This study is ongoing, but not recruiting participants.
Information provided by (Responsible Party):
National Cancer Institute (NCI) Identifier:
First received: November 8, 2011
Last updated: December 13, 2016
Last verified: December 2016
This phase I/II trial studies the side effects and best dose of recombinant interleukin-12 when given together with cetuximab and to see how well they work in treating patients with squamous cell carcinoma of the head and neck that has come back, spread to another place in the body, or cannot be removed by surgery. Recombinant interleukin-12 may stimulate the white blood cells to kill tumor cells. Monoclonal antibodies, such as cetuximab, may interfere with the ability of tumor cells to grow and spread. Giving recombinant interleukin-12 together with cetuximab may kill more tumor cells.

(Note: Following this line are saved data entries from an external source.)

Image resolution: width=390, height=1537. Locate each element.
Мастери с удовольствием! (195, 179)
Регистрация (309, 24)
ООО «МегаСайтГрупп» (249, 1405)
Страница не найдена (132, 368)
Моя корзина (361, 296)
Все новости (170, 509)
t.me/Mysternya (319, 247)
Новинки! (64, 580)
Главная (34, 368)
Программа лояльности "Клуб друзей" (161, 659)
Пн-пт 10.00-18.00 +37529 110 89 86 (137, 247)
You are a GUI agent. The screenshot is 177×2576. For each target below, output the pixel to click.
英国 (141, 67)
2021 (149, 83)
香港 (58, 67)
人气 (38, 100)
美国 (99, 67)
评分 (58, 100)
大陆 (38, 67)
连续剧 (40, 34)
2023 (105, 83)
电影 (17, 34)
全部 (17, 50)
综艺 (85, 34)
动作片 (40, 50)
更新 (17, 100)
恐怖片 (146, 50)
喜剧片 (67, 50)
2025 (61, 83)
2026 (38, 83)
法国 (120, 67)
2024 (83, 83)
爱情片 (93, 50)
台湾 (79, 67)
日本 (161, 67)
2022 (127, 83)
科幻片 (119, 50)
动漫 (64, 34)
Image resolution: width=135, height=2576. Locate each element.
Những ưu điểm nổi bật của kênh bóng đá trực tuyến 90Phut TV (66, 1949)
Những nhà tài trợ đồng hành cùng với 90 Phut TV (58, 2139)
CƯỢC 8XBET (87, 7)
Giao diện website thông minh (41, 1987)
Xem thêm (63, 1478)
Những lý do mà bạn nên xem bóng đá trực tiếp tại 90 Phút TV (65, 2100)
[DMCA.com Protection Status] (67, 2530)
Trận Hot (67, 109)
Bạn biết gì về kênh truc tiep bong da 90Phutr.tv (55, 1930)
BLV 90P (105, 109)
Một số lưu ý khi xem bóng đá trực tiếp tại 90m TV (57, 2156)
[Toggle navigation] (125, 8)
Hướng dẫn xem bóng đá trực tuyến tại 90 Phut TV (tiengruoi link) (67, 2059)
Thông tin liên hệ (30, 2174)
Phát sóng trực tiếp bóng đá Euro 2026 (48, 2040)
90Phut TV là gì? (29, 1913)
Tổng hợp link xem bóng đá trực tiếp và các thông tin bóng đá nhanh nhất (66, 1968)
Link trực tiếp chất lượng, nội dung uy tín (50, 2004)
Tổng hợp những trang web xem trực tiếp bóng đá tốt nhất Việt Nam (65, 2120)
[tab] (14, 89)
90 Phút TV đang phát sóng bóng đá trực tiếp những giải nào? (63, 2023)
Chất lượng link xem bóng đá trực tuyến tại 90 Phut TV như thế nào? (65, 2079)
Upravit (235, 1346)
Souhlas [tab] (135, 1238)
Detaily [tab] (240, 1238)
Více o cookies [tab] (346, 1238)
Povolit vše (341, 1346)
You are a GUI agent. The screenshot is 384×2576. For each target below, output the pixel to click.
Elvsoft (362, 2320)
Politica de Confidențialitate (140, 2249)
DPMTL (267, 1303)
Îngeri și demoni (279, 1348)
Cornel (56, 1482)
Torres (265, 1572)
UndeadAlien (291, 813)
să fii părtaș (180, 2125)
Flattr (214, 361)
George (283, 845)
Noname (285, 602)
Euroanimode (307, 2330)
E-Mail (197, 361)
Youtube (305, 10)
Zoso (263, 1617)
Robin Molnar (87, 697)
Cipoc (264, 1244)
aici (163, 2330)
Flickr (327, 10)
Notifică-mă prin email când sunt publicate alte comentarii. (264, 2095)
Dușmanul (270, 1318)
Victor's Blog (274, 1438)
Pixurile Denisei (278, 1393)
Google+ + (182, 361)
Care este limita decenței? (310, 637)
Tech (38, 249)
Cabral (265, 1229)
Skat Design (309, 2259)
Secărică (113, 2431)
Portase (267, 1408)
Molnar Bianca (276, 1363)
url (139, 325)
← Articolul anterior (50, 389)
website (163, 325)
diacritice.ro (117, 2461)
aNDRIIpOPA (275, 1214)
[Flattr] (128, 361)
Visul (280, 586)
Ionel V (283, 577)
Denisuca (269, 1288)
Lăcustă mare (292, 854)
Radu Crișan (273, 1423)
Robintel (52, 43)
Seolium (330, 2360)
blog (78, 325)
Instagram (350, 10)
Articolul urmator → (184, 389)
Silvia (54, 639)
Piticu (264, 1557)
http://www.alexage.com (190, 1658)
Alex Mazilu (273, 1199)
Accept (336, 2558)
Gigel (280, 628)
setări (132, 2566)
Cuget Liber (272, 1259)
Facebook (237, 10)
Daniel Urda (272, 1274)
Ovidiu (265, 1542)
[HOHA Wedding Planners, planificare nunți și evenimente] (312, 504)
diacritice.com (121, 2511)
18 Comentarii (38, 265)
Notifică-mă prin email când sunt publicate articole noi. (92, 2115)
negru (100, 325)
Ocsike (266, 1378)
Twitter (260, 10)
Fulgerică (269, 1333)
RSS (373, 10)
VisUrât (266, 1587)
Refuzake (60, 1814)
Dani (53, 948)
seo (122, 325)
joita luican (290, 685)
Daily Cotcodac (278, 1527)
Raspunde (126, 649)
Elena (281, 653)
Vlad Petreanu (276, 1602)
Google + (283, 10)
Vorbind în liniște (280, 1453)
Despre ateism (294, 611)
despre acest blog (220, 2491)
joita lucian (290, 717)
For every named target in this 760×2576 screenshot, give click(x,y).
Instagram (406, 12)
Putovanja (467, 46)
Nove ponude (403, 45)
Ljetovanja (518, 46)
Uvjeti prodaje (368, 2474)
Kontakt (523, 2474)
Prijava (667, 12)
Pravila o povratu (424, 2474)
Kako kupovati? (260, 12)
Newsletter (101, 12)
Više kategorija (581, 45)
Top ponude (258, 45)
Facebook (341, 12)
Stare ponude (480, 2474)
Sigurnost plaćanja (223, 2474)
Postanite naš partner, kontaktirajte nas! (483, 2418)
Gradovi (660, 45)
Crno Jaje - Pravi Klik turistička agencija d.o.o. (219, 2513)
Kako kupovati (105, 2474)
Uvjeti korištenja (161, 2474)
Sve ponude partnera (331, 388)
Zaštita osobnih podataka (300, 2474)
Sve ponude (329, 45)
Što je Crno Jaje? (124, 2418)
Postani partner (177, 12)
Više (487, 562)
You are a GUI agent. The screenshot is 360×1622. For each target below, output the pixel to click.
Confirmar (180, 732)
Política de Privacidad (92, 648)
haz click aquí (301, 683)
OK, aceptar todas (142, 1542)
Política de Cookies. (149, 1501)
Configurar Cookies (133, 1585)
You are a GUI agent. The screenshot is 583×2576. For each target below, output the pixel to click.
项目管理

Condition Intervention Phase
Head and Neck Squamous Cell Carcinoma
Biological: Cetuximab
Other: Laboratory Biomarker Analysis
Biological: Recombinant Interleukin-12
Phase 1
Phase 2

Study Type: Interventional
Study Design: Intervention Model: Single Group Assignment
Masking: Open Label
Primary Purpose: Treatment
Official Title: A Phase I/II Trial of Cetuximab in Combination With Interleukin-12 Administered to Patients With Unresectable Primary or Recurrent Squamous Cell Carcinoma of the Head and Neck

Resource links provided by NLM:

Further study details as provided by National Cancer Institute (NCI):

Primary Outcome Measures:
  • Number of dose-limiting toxicity incidents to determine the maximum tolerated dose of IL-12, evaluated using the National Cancer Institute Common Terminology Criteria for Adverse Events version 4.0 (phase I) [ Time Frame: 14 days ]
  • Proportion of patients who have any response to treatment (complete response or partial response), determined according to Response Evaluation Criteria in Solid Tumors (phase II) [ Time Frame: Up to 6 months ]
    The proportion of successes will be estimated by the number of successes divided by the total number of evaluable patients. Ninety percent confidence intervals for the true success proportion will be calculated according to the approach of Duffy and Santner.

Secondary Outcome Measures:
  • Induction of systemic plasma levels of interferon-gamma [ Time Frame: Baseline up to day 50 ]
    Explores graphically how changes in this marker differ between those with versus without an objective response to therapy as well as other potential factors.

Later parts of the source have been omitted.